* Problem details *
All of the data is to be printed again exactly as it appears.

── Task material

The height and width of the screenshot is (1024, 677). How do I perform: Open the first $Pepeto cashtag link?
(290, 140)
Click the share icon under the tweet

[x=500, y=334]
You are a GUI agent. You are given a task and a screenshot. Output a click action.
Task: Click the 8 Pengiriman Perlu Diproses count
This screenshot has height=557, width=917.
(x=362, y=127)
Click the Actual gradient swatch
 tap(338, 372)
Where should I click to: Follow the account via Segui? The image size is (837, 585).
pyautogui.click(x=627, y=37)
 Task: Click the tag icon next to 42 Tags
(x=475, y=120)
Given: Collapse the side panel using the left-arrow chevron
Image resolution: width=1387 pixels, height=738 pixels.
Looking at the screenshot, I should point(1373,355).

────

* Solution to this task *
The height and width of the screenshot is (1024, 677). How do I perform: Open the first $Pepeto cashtag link?
(290, 140)
Click the share icon under the tweet

[x=500, y=334]
You are a GUI agent. You are given a task and a screenshot. Output a click action.
Task: Click the 8 Pengiriman Perlu Diproses count
This screenshot has height=557, width=917.
(x=362, y=127)
Click the Actual gradient swatch
 tap(338, 372)
Where should I click to: Follow the account via Segui? The image size is (837, 585).
pyautogui.click(x=627, y=37)
 Task: Click the tag icon next to 42 Tags
(x=475, y=120)
Given: Collapse the side panel using the left-arrow chevron
Image resolution: width=1387 pixels, height=738 pixels.
Looking at the screenshot, I should point(1373,355).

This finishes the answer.